Can Indigenous Technology Point the Way to a More Sustainable Future?
A new book proposes that traditional ecological knowledge could provide a model for sustainable and resilient infrastructures.
Lo—TEK is “a design movement to rebuild an understanding of indigenous philosophy and vernacular architecture that generates sustainable, climate resilient infrastructures,” writes Julia Watson in the introduction to her book Lo—TEK. Design by Radical Indigenism. The volume takes its title from “traditional ecological knowledge,” a term used by ecologists to describe indigenous techniques for managing species and land. Over the following 400-odd pages Watson, a landscape designer and lecturer at Columbia GSAPP, offers detailed accounts of 18 such technologies developed by communities around the globe to live symbiotically with the natural environment.
Systems such as aqueducts, bridges built from living tree roots, terraced farming techniques, and forest gardens are organized by the topographical features they were built to address (mountains, forests, deserts, and wetlands). Each instance of indigenous ingenuity stems from a particular cosmology that draws on generations of ecological understanding and gives spiritual weight to the nonhuman. For the people who build them, these works of infrastructure are a form of sacred architecture.

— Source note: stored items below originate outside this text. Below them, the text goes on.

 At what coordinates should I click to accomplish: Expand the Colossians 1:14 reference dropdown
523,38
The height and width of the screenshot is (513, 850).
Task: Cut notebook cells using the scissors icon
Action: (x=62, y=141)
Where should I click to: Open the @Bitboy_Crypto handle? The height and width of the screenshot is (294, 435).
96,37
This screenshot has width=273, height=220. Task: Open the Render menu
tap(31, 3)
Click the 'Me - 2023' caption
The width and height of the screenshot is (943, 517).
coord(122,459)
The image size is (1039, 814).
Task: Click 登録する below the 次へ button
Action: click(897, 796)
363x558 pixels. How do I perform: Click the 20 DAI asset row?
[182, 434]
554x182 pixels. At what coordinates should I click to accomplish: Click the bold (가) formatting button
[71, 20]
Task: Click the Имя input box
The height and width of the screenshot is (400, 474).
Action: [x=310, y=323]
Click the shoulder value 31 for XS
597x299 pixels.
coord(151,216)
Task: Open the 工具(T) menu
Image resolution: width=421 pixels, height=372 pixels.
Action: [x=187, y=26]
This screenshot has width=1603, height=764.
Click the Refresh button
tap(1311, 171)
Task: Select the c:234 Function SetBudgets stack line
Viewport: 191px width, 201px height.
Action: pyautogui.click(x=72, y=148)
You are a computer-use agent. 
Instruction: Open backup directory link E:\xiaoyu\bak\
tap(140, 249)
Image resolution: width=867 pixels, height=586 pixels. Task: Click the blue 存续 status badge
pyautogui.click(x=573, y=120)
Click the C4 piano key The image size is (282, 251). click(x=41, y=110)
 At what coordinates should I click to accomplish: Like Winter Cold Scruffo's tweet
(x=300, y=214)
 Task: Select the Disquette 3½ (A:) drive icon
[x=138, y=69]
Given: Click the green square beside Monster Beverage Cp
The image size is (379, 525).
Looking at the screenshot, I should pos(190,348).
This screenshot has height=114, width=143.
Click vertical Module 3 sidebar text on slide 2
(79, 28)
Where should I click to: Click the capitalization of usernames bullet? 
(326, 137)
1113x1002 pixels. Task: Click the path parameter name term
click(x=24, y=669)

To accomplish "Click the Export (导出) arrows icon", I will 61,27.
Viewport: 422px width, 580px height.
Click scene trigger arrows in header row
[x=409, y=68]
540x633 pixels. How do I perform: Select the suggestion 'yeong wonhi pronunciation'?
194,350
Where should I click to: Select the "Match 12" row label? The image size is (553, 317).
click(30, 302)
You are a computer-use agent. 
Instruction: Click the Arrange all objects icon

Watson suggests that their design technologies may represent a starting point for future innovations that could “shrink the ecological footprint of humankind and mitigate the forecast collapse.”
The book emphasizes the need for a radical reconfiguration of the postEnlightenment worldview, which values industrial development over traditional knowledge. It’s a welcome counterpoint to what she calls the “mythology of technology” and the narrative that sustainability is a new idea. Of course people can live in balance with the natural world; for thousands of years there was no other option.